Très flatté de me voir cité et "linké" ici...
Du coup, pour compléter le rapprochement entre Valparaiso et Lisbonne, je te précise qu'il y a peu, j'ai écrit un texte sur Lisbonne qui devrait te plaire :
http://bertrand-bertrand.over-blog.com/article-5781988.html
Rédigé par : Bertrand | 22/03/2007 à 22:34
Et de fait il m'a bien plu ton texte sur Lisbonne et ses inséparables sardines grillées.
Merci Bertrand de raviver des souvenir de plaisirs simples mais ô combien délicieux : la chaleur accablante de juin, l'odeur âcre de la sardine qui cuit, le grésillement des gouttes de graisse quand elle s'écrasent sur les braises, le goût enfin, inimitable.

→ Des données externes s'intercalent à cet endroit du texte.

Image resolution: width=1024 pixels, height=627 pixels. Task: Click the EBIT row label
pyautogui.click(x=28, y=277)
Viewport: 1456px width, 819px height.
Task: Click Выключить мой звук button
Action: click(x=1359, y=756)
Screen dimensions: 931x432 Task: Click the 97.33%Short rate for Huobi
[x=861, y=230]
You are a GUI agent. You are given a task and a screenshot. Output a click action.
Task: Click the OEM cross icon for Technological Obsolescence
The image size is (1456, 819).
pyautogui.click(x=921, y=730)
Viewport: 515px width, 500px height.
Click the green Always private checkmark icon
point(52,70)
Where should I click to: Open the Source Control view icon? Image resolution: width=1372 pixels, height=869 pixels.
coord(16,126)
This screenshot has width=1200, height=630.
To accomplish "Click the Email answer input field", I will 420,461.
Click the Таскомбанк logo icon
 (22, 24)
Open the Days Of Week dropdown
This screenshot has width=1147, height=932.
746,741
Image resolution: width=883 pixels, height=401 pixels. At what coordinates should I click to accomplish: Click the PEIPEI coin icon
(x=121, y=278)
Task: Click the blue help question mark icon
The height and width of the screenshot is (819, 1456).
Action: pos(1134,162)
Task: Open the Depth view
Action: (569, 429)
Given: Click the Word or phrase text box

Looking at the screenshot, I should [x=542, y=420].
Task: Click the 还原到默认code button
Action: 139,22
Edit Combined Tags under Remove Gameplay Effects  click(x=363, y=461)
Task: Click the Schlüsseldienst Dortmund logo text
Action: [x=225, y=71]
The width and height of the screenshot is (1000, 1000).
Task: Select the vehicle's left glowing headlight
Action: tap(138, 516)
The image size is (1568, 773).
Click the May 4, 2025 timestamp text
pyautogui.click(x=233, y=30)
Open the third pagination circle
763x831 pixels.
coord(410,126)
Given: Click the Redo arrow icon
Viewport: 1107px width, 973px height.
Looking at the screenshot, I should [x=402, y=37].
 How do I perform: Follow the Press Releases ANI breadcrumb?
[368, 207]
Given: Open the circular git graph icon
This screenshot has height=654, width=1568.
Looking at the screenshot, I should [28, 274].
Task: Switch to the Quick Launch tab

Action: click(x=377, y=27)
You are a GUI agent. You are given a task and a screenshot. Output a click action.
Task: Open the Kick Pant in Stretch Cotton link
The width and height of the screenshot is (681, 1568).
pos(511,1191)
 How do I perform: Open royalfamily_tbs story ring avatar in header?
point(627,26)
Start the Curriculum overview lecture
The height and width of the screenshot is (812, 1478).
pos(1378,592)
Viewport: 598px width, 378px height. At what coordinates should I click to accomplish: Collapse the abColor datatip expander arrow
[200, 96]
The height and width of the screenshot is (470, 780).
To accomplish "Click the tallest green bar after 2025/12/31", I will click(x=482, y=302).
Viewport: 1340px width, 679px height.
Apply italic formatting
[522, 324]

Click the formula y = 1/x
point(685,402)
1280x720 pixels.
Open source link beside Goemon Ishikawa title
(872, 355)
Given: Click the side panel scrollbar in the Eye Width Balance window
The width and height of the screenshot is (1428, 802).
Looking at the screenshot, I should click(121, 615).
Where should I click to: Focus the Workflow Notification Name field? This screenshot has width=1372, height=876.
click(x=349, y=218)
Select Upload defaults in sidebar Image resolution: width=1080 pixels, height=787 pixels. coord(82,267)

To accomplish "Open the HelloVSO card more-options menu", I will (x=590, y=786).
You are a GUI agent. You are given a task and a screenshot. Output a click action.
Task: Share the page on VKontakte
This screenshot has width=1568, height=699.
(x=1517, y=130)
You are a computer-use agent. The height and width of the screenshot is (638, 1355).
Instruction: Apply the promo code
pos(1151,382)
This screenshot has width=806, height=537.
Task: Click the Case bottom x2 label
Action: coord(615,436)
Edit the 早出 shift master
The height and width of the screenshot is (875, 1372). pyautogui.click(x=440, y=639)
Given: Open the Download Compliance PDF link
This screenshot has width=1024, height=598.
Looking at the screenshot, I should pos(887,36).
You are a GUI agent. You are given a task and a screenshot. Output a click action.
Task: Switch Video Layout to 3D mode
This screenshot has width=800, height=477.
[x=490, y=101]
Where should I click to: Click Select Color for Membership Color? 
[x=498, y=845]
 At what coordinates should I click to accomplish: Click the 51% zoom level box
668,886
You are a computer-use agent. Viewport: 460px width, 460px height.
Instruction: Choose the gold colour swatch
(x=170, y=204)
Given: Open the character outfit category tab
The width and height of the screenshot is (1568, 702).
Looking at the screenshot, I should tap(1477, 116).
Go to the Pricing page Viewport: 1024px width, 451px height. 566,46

Rédigé par : Jean-Marc à Bertrand | 22/03/2007 à 23:48
Je disais... Et en plus... Ma grand-mère maternelle était d'origine portugaise... Ça doit être la belle mer dorée...
Zineb Sedira. Que dire? «La maison de ma mère», vous vous en douterez... J'ai beaucoup aimé.
Rédigé par : Gaëna | 08/08/2007 à 17:06
En hommage à vos ascendances portugaises, Gaëna, la vision sans pareille, de Fernando Pessoa, ce grand poète qui n'aura jamais su appareiller :
"O fugues continuelles, départs, ivresse de l'Ailleurs ! / Ame éternelle des navigateurs et des navigations ! / Coques lentement reflétées dans les bassins, / Lorsque le navire largue le port !" (Ode Maritime)
Pessoa restera toute sa vie adulte à Lisbonne. Il ne connaîtra pas cette "ivresse des départs" à laquelle il fait allusion. Peut-être est-il aussi l'une de ces victimes hallucinées dont le regard s'est consumé à force de trop regarder la mer.
De votre côté, Gaëna, est-ce votre grand mère maternelle qui aura largué les amarres et entreprise le grand voyage vers les rives du Nouveau Monde ?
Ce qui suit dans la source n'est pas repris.